The move by Ticketmaster and other primary ticketing firms to add capped resale within their main sites arguably puts pressure on those start-ups which focus on what some have called ‘ethical resale’. Which is to say those companies that provide similar secondary ticketing tools with capped mark-ups, and which anti-touting artists and promoters can recommend to fans who bought tickets and are no longer able to attend a show.

Perhaps the highest profile of those start-ups is Twickets. Though its CEO, Richard Davies, also welcomed yesterday’s news from Ticketmaster HQ.

He said in a statement: “We welcome the news that Ticketmaster is to close its resale sites Get Me In! and Seatwave. It is encouraging to see the biggest ticketing company in the world taking this step, which validates our face value resale policy of the past seven years. The decision will hopefully enable those who are no longer able to attend a Ticketmaster show to pass on tickets at face value to those who wish to attend”.

Echoing Hodgson, Brown et al, he went on: “The battle to create a fairer, more transparent, resale market continues. Companies such as Viagogo and StubHub, and Ticketbis in Europe, still tout tickets on an industrial scale, placing profit ahead of fairness to consumers”.

As for the role of his own business in all this, Davies added: “Twickets remains the only site enabling fans to buy and sell tickets for any event at face value, without the eye-watering mark ups that have left so many consumers dejected and distraught”.

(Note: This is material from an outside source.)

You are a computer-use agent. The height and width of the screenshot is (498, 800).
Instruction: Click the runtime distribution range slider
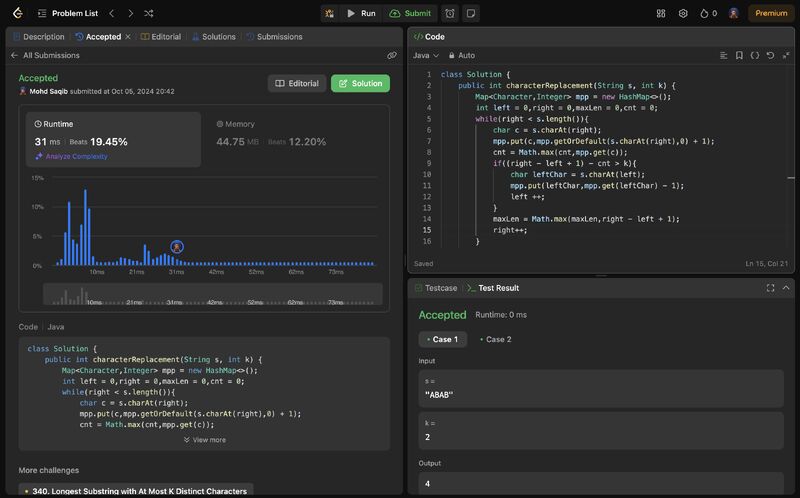[212, 295]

He concludes: “Endorsed by Adele, Arctic Monkeys, Ed Sheeran, Foo Fighters, George Ezra, James Bay, Nine Inch Nails, Pixies and many more, as well as Crystal Palace Football Club, Queens Park Rangers and the End Of The Road, Green Man and Standon Calling festivals, and charities we work for such as Warchild and Teenage Cancer Trust, we will continue to be the one-stop resale solution for fans across the globe”.